The following are typical types of cooperatives:
- Retail Cooperatives. Retail cooperatives are a type of consumer cooperative which help create retail stores to benefit the consumers–making the retail our store. They allow consumers the opportunity to supply their own needs, gain bargaining power, and share earnings. NCDC recently worked in a number of communities to establish grocery cooperatives. One example, the Elwood Hometown Cooperative Market opened in 2013 after the local grocery store closed in 2012. Working together, the community invested $307,000 which included buying and remodeling the building, purchasing equipment and stocking the store with inventory.
- Worker Cooperatives. Members of worker cooperatives are both employees of the business as well as owners of the cooperative. Worker cooperatives have been growing across the United States. SBA is now offering money to help employee-owned business with the passage of Main Street Employee Ownership Act of 2018. The legislation which improves access to capital and technical assistance for employee-owned businesses will greatly help worker co-ops. For more information, visit a small business development center.
- Producer Cooperatives. Producer cooperatives are created by producers and owned and operated by producers. Examples of a producer cooperative created in Nebraska is Heartland Nuts ‘N More. This cooperative successfully opened in 2003. The main office is located in Valparaiso, Nebraska and brings together black walnut growers from Nebraska, Kansas, Iowa and Missouri.

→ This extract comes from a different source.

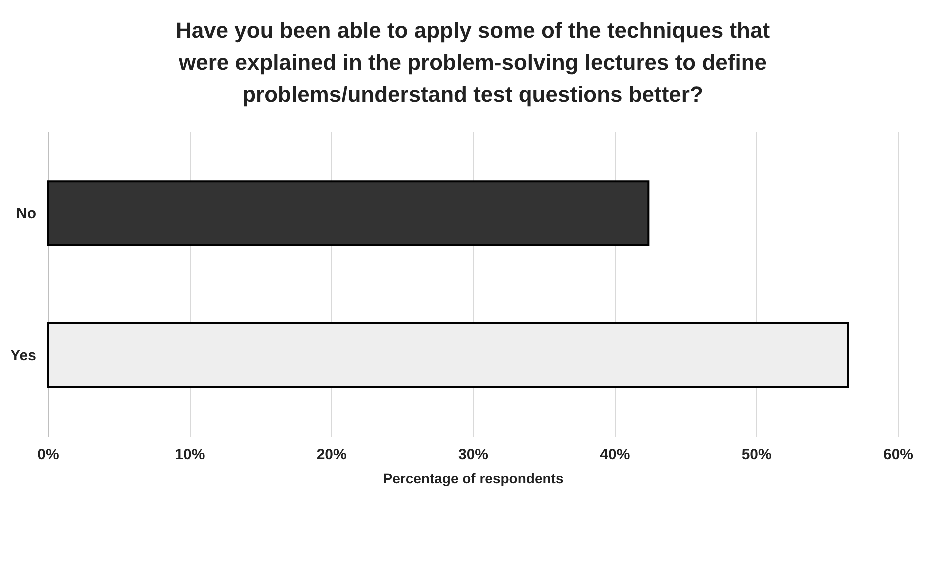 This screenshot has width=948, height=586. I want to click on x-tick-label: 20%, so click(332, 455).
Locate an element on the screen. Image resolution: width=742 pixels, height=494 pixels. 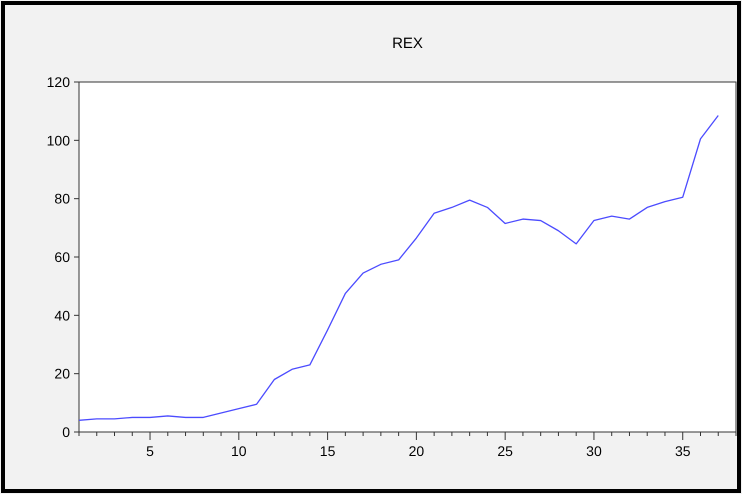
x-tick-label: 25 is located at coordinates (506, 451).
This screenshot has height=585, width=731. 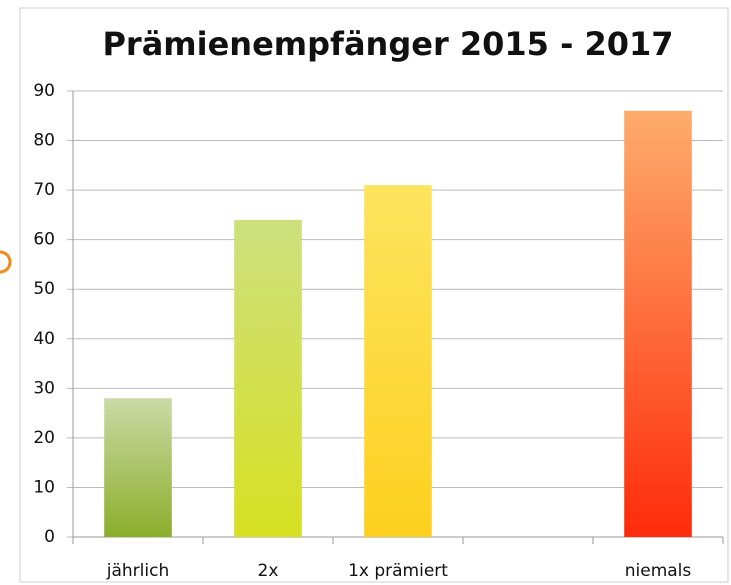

- Service Cooperatives. Service cooperatives are a type of consumer cooperativewhich help fill a need in the community. This can be child care, health care, etc. This is another growing cooperative in the United States. Nebraska has examples of multi-owner daycares.
- Housing Cooperatives – Housing cooperatives are a type of service cooperative that is growing rapidly as well. Especially in your expensive urban areas as well as in some rural areas. For example, Montana has been successful in implementing this type of model. NCDC is learning more about the process to see if it may be feasible in Nebraska. For more information on the benefits and structures of housing, cooperatives check out this Housing Cooperatives PDF by the University of Wisconsin Center for Cooperatives.
Visit the NCDC site for more information on the types of cooperatives.
In review, the cooperative model is about members solving their own problems. It is –
- Collective ownership – not self-interest
- Collective control
- Members contribute financially
- Democratic governance
- Member Participation — cooperatives are used by members, owned by members.
To better understand the NCDC impacts, a longitudinal survey will be conducted in May 2019. In addition to impacts, we want to follow-up with past participants to understand successes, potential opportunities and how we can better serve.
Over the last twenty years, NCDC has worked with well over 100 businesses. During 2018 Jim Crandall retired and early 2019 Elaine Cranford left to focus on family and business. Jim has been with NCDC since its inception and Elaine for the majority of the time. NCDC will miss their combined expertise and vision for Cooperative Development in Nebraska. Thank you to Jim and Elaine.
As we look to the next 20 years, NCDC will continue to focus on assisting rural communities with developing cooperatively owned businesses. Cindy Houlden, Skylar Falter and Charlotte Narjes will be working together to build upon past successes. Skylar will be working with us soon on helping those working in the area of local foods to explore multi-ownership opportunities.